Reading this and taking on board your question, I think I perhaps under-represented my own philosophical stance, that is perhaps too deep in the subtext of this philosophical polemic. You're right that the essay's formulation—"values must be chosen, not discovered"—reads as a cleaner separation between reason and passion than I actually hold. It was a polemical simplification designed to force EA and virtuocracy to acknowledge they're making normative choices rather than discovering logical necessities. But it doesn't capture the fuller position I've been developing. In "A Treatise on Love" (https://www.notesfromthecircus.com/p/a-treatise-on-love), I argue that love is not just sentiment but an epistemic force—that without our capacity for moral perception, for responding to beauty and virtue, reason itself becomes sterile and disconnected from what matters. This is exactly the moral sense tradition you're invoking. Our capacity to perceive moral truths isn't separable from our emotional and relational capacities. Moral truths are real, but they emerge through complementarity—through the relationship between consciousness (with its natural capacities) and reality.

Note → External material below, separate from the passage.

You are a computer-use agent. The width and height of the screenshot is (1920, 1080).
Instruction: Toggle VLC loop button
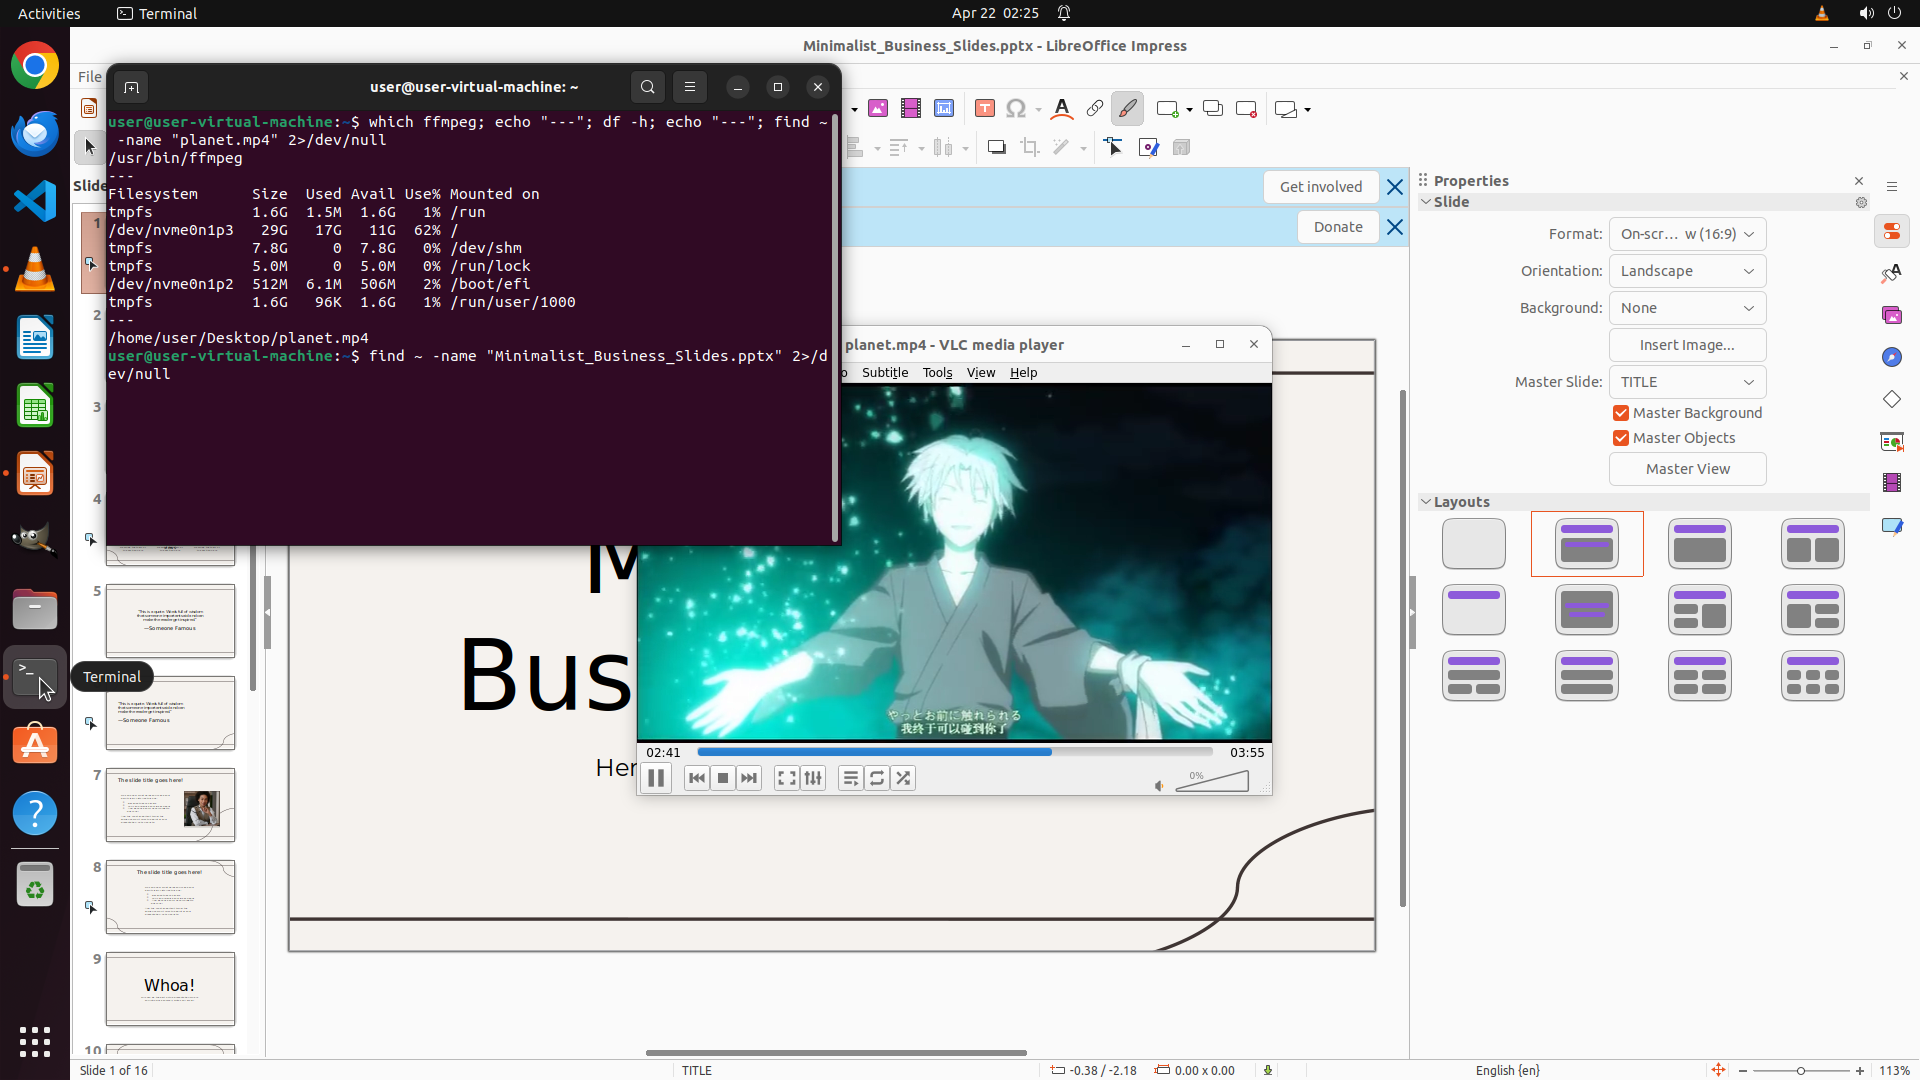point(877,778)
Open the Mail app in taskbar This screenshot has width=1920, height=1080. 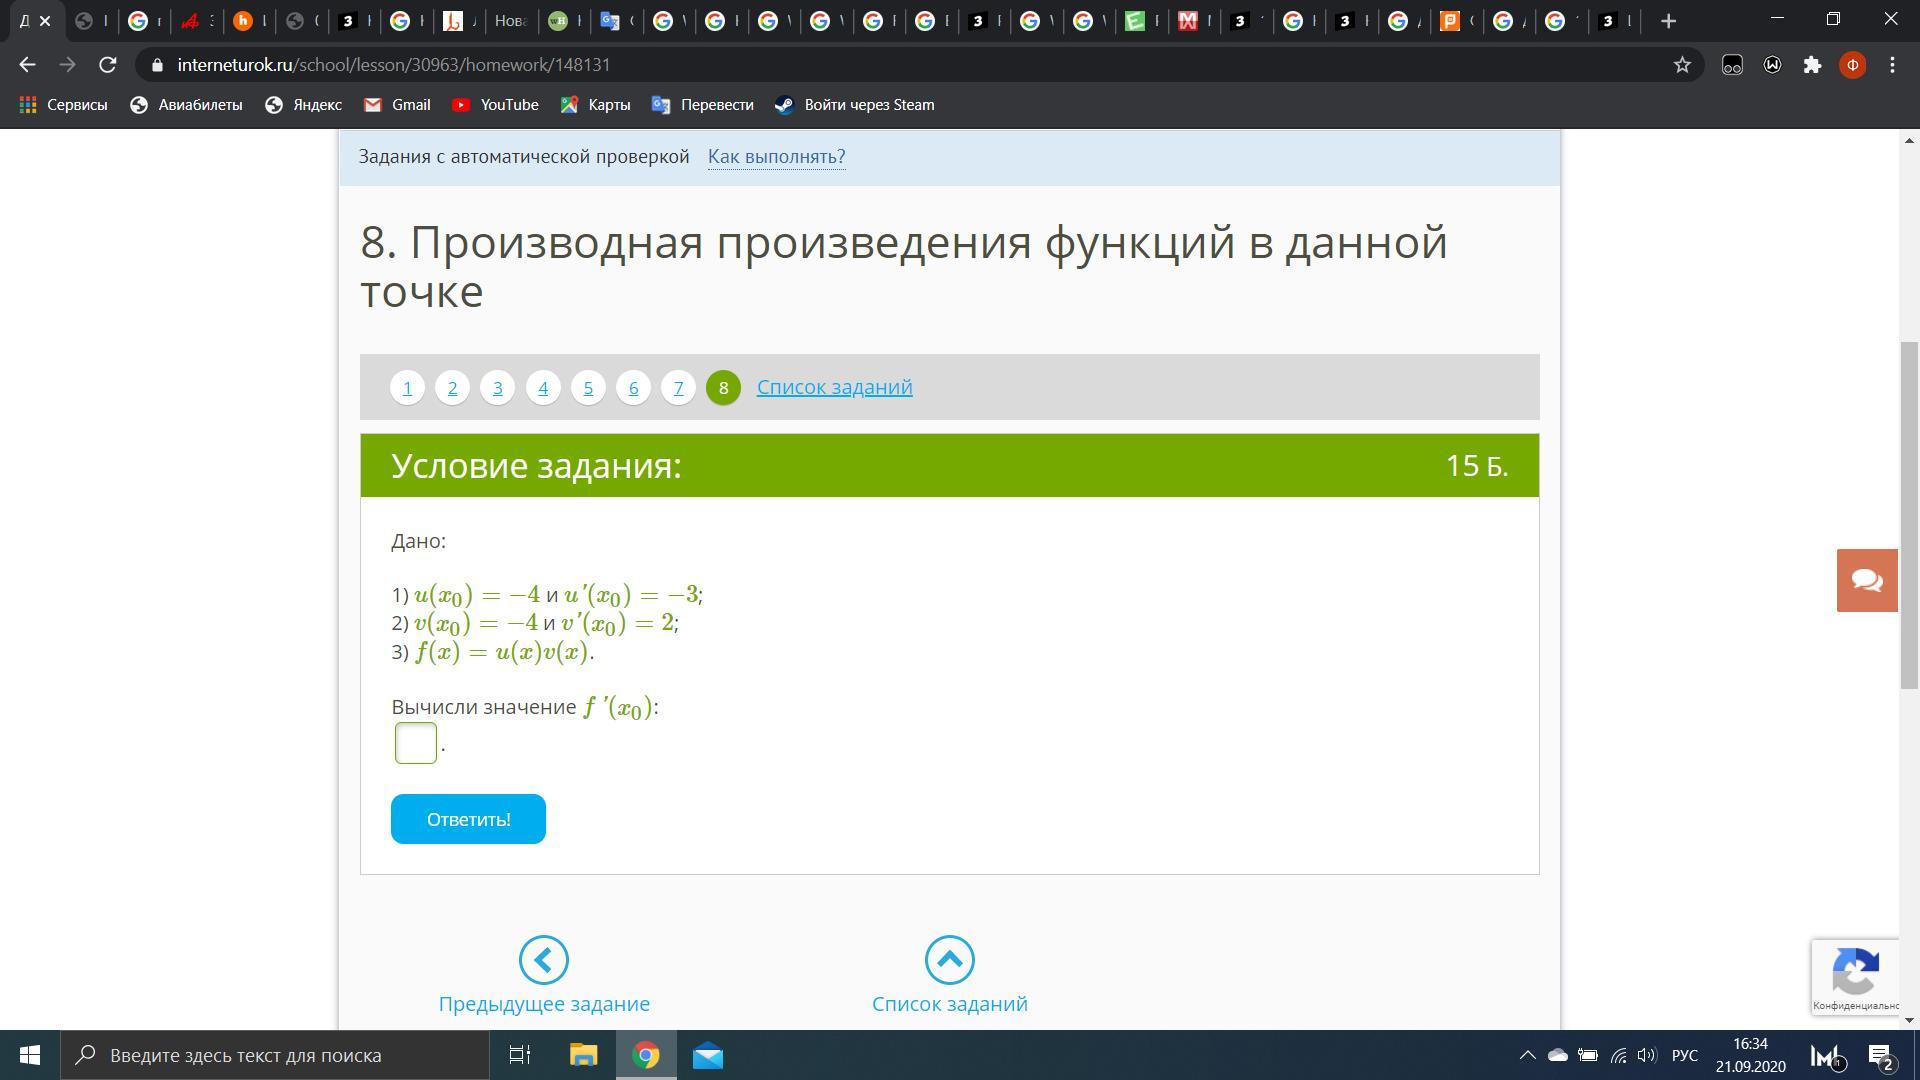tap(707, 1055)
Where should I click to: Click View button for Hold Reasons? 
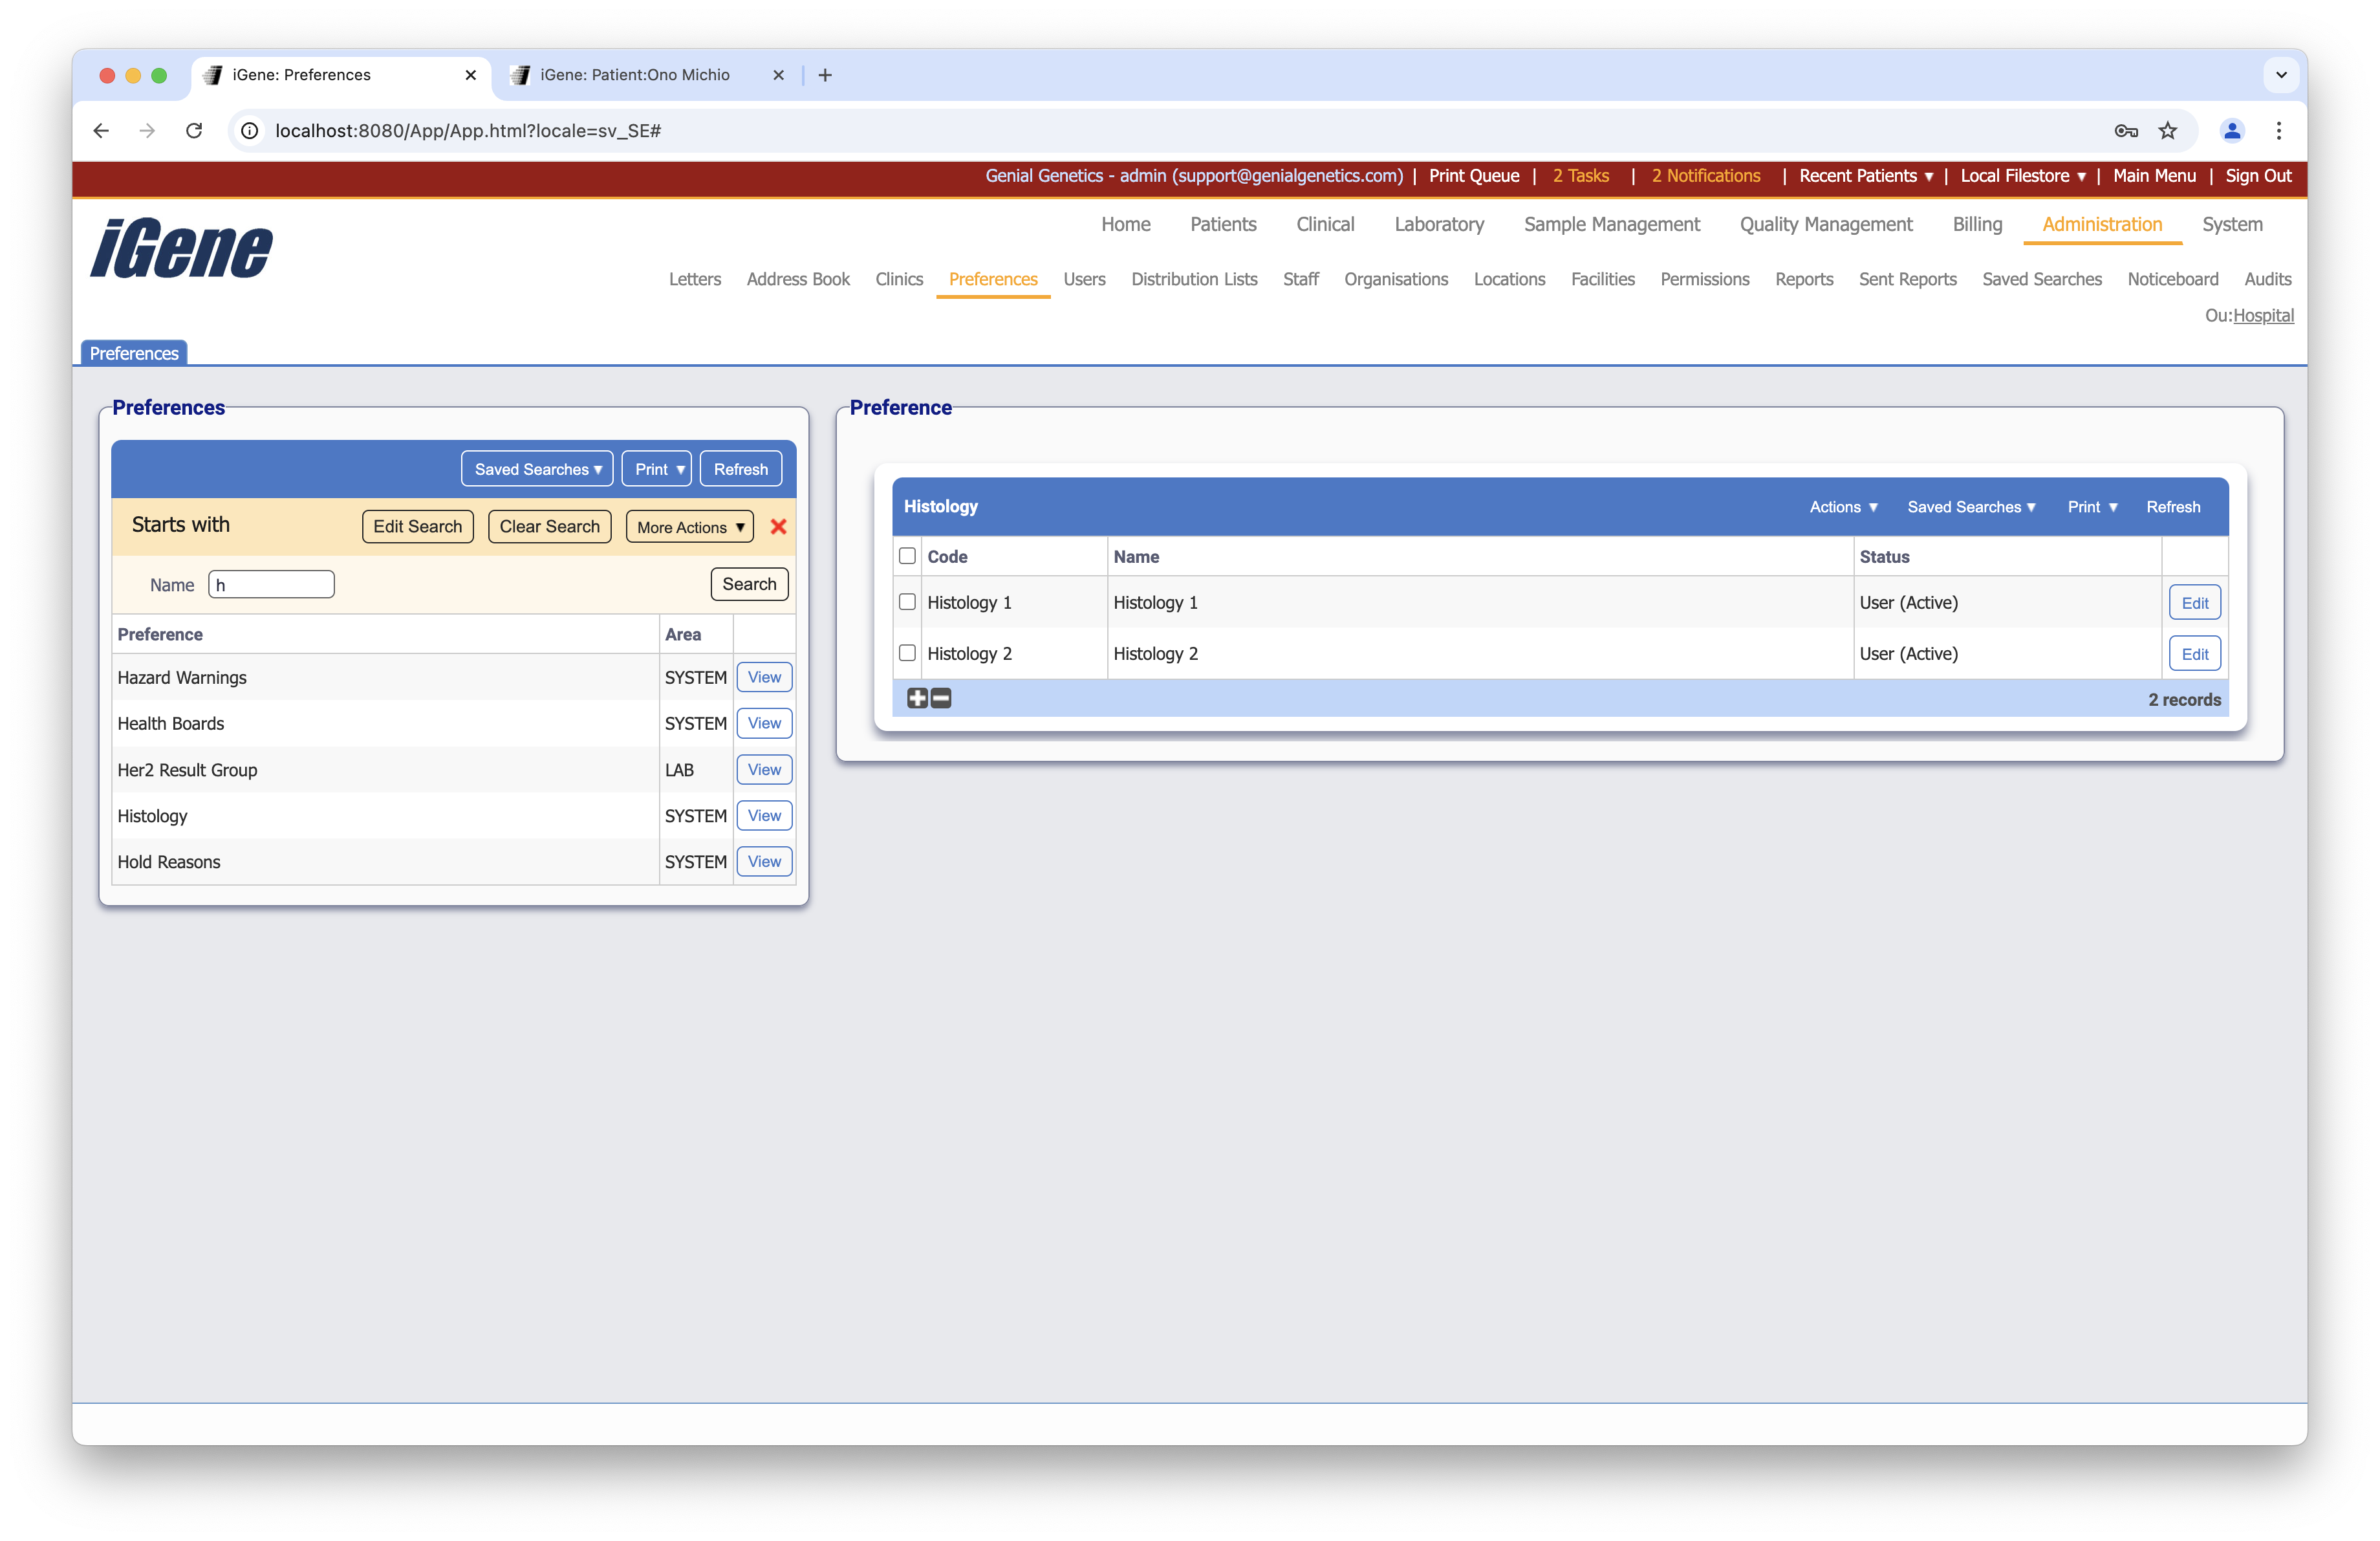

Where I part ways with using this for political authority is here: Even if moral truths exist and some people perceive them more clearly through cultivated moral sense, this doesn't grant them authority to rule. And I think the founders—despite believing in natural rights discoverable through moral sense—actually agreed with me. Yes, Jefferson was influenced by Hutcheson. But he also designed a system that doesn't grant anyone, however refined their moral perception, authority to impose their understanding without democratic accountability. The Declaration appeals to "self-evident truths" but immediately turns to democratic legitimacy: governments derive "their just powers from the consent of the governed." Even if rights are inalienable and perceivable through moral sense, how we secure them remains a question requiring collective deliberation. You and I might both perceive that compassion is virtuous, but disagree about whether honoring that virtue requires universal healthcare or private charity. These aren't disagreements resolvable by one of us having more refined moral perception—they require the hard work of democratic navigation among people with different but potentially legitimate ways of perceiving and prioritizing moral truths.

The difference between authentic moral sense theory and what I'm critiquing in EA/virtuocracy is humility. The moral sense tradition involves recognizing that we perceive through relationship, that our perception is always partial, that others may perceive differently without being morally deficient. EA and virtuocracy lack this. They claim to have calculated or analyzed their way to determinate answers that override democratic deliberation. That's the move I'm rejecting—not the existence of moral truths or our capacity to perceive them through cultivated sentiment, but the claim that anyone's perception grants them authority to impose their understanding on others without democratic accountability. The Guillotine falls on anyone who confuses perceiving truth with the right to rule.

EDIT: When I say moral truths are "real". I mean they're real like a chair. Emergent properties. Not real in the natural law sense. Meaning that they are not fixed. They exist in intersubjective space. Emerging from our sentiments, in conversation with culture, bounded by biological and environmental contingency. In the metaethical sense, I am still very much a moral skeptic, like Hume.